“Il cibo “verde” vale 2,7 miliardi e piace agli italiani mentre i consumi languono, la spesa biologica sale a colpi del 20% l’anno. la domanda aumenta tanto che pure l’import sale del 50 per cento e si muovono i big dell’agro-industria.”

Il biologico si conferma sempre più in buona salute. Mentre le vendite alimentari sono sostanzialmente ferme, quelle del bio registrano invece un aumento del 20% nella grande distribuzione e del 15% nei negozi specializzati, i due principali canali di vendita. Significativo anche l’andamento dell’e-commerce bio: i siti che vendono prodotti provenienti dall’agricoltura biologica sono cresciuti di oltre il 70% negli ultimi quattro anni. I consumatori sono sempre più interessati a questa fetta di mercato.

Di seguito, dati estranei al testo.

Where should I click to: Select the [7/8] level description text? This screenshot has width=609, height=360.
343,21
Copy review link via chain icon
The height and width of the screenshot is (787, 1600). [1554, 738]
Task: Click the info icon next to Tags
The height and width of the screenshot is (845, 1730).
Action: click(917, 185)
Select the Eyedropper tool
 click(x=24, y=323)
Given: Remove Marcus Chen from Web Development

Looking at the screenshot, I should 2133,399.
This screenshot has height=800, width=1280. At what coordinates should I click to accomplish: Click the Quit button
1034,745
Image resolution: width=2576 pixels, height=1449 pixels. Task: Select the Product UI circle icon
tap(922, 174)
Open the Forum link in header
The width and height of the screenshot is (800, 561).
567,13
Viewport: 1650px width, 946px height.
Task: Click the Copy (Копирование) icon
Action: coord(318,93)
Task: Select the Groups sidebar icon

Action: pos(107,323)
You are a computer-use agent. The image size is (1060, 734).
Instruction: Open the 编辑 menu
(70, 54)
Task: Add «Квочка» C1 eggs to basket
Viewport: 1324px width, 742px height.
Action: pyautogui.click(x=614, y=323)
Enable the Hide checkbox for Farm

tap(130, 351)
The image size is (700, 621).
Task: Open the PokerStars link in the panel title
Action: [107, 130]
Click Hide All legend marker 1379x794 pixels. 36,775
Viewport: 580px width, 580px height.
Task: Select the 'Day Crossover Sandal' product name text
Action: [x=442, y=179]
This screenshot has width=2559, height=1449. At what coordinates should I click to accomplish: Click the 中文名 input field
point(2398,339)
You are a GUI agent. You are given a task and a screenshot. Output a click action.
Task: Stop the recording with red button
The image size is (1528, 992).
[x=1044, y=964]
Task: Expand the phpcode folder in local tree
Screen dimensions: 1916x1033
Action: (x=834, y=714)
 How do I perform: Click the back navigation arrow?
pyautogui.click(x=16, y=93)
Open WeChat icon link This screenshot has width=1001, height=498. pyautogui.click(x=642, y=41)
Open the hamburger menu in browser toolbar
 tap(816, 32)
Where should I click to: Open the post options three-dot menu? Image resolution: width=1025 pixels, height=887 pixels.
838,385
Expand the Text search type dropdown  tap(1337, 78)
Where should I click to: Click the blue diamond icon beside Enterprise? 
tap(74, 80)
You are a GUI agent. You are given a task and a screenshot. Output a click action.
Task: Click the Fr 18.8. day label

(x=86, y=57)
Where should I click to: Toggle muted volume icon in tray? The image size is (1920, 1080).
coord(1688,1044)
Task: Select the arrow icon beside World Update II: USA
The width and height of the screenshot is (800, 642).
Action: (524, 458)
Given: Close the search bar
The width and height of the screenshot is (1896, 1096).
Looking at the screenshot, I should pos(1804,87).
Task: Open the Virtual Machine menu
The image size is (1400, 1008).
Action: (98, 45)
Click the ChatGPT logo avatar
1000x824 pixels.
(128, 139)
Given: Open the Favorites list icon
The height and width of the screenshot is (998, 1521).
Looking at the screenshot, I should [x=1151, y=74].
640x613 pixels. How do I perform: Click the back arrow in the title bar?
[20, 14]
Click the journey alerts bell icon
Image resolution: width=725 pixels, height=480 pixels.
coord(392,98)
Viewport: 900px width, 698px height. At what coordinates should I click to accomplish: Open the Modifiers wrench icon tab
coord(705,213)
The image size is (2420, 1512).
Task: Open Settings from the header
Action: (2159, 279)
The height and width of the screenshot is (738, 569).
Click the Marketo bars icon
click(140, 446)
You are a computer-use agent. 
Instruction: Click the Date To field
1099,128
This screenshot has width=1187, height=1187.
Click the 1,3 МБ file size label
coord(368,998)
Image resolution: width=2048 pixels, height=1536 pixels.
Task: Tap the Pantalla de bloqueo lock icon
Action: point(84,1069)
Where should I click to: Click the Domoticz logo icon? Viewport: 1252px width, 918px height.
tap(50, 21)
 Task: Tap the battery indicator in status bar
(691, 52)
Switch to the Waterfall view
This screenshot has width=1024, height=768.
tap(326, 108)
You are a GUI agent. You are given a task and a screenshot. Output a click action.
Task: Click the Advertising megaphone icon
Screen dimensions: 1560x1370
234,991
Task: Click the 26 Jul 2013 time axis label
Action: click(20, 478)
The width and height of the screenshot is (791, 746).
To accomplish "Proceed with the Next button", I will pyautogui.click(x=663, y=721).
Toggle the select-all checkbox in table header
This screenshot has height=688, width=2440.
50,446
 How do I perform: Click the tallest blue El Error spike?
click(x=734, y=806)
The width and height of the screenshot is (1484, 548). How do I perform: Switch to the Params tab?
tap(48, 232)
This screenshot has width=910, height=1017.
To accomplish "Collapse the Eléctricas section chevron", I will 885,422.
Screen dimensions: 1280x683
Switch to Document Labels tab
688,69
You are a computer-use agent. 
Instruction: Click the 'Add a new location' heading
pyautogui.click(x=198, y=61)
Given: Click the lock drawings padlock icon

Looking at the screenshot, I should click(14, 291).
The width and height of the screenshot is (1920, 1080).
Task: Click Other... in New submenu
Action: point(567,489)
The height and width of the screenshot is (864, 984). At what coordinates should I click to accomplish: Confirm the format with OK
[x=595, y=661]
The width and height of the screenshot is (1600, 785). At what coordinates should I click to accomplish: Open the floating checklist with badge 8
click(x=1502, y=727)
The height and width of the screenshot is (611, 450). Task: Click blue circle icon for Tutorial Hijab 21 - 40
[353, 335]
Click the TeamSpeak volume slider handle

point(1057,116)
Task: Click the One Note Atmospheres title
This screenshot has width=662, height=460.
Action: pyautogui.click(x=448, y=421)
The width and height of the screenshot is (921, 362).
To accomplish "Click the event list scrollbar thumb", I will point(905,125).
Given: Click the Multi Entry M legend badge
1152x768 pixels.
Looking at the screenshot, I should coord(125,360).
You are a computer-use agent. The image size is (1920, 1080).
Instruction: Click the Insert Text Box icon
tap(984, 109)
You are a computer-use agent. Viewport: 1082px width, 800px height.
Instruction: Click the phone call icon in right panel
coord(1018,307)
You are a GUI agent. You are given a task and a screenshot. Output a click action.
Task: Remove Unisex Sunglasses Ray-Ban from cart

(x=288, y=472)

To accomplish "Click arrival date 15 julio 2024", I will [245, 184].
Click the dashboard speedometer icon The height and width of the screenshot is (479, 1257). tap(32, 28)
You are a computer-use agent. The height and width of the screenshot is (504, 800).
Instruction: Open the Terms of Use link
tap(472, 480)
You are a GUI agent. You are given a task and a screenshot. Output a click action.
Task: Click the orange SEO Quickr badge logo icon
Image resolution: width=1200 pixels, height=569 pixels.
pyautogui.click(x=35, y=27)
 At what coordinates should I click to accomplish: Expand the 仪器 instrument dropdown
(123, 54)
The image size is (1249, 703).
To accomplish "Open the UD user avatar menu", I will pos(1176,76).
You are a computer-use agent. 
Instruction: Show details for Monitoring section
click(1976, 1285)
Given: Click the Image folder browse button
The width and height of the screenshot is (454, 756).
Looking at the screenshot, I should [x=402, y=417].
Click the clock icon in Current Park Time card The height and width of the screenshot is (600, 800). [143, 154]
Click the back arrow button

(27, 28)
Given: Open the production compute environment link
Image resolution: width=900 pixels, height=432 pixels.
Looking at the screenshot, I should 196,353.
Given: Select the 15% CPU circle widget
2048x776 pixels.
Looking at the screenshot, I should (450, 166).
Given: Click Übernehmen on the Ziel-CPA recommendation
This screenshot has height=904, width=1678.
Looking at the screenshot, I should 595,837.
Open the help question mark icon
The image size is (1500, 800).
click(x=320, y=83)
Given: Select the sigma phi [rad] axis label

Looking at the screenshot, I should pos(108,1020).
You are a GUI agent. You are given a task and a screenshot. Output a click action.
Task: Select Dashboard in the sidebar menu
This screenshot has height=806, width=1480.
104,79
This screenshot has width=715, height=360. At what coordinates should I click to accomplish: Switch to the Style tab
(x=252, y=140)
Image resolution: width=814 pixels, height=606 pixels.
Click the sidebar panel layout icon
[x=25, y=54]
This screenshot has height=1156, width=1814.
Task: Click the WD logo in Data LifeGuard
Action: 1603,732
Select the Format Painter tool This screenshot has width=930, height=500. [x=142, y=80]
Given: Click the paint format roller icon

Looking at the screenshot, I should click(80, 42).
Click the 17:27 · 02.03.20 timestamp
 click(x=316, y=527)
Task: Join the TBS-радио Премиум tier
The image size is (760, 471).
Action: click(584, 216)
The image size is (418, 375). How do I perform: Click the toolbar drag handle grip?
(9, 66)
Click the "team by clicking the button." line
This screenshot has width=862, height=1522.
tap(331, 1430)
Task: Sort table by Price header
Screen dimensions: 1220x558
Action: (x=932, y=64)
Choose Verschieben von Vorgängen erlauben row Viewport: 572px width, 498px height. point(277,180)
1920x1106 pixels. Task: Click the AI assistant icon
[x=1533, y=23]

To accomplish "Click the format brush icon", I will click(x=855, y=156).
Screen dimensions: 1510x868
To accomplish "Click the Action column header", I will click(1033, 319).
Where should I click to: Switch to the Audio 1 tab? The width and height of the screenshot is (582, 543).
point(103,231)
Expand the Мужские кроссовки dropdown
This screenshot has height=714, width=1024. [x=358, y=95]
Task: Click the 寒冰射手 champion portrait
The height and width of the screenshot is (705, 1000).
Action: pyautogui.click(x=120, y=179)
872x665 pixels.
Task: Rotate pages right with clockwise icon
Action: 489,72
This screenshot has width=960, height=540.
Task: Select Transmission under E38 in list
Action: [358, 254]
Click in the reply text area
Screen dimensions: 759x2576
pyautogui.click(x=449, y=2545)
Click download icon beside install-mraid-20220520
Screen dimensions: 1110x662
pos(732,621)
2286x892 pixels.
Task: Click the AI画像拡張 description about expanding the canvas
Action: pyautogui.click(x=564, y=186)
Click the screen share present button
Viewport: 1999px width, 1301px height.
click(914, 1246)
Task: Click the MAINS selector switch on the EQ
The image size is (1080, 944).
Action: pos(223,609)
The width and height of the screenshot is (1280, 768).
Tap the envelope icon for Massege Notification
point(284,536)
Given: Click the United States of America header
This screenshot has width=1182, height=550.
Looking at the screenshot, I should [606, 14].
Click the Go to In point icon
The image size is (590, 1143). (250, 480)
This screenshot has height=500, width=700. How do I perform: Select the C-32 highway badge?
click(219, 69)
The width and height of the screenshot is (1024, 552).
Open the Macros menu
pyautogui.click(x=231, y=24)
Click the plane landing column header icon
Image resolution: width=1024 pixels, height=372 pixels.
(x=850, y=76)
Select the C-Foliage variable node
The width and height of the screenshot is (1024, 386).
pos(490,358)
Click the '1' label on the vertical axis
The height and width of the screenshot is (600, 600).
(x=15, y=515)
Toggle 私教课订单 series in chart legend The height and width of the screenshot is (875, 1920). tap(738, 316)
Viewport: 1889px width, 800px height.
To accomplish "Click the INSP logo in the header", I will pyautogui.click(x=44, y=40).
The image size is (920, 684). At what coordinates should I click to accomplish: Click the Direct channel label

Il numero di famiglie che acquista prodotti biologici almeno una volta l’anno è aumentato: si è passati dal 55% del 2013 al 74% del 2016, con un incremento pari a 1,2 milioni di famiglie utilizzatrici di prodotti bio solo nell’ultimo anno. Il punto sullo stato di salute del bio è stato fatto durante il convegno Bioeuropa2017, organizzato dall’Alleanza delle Cooperative Agroalimentari, in collaborazione con il Consorzio Marche Biologiche, che si è svolto nei giorni scorsi a Isola del Piano (Pesaro Urbino). Il biologico, è stato evidenziato, si pone in controtendenza rispetto all’andamento del comparto agroalimentare: mentre nel nel 2016 il settore food ha registrato una sostanziale stagnazione rispetto al 2015 (+0,4% di vendite nella GDO, contrastate da un -0,5% di vendite nei negozi a piccola superficie), il biologico ha invece messo a punto un +20% delle vendite nella GDO e un +15% di acquisti nei negozi specializzati (dati elaborati da Nomisma su dati Nielsen).

Riguardo ai canali di vendita dei prodotti biologici, che generano un ricavo complessivo di più di 2,7 miliardi di euro sul mercato interno, la grande distribuzione organizzata registra la quota nettamente maggioritaria, pari al 39% del totale. Il secondo canale di distribuzione in termini di ricavi è costituito dai negozi specializzati bio, seguono poi i food services e i negozi tradizionali. Negli ultimi quattro anni sono aumentati anche i siti internet dedicati alla distribuzione di prodotti bio: il numero dei siti per l’ecommerce bio è aumentato del 71,3%, i ristoranti del 68,5%, significativo anche l’aumento delle mense di giugno (+12%).

Il biologico sembra oggi la gallina dalle uova d’oro a cui tutti gli operatori guardano con crescente interesse: etichette con prezzi premium (anche se la maggior diffusione dei prodotti andrà a calmierare la spesa), clientela rassicurata (sull’origine dei prodotti) e soprattutto affezionata. Inoltre il bollino bio è un driver eccezionale per l’export verso i mercati del Nord Europa e negli Usa, tra i primi consumatori di bio al mondo. Le 60 mila aziende italiane del settore, stima Assobio, esportano la bellezza di 1,6 miliardi di euro di prodotti l’anno.

Cambiano i consumi, si punta alla qualità rispetto alla quantità, e si è disposti a pagare di più in cambio dell’elisir di lunga vita promesso dai prodotti della tavola del benessere.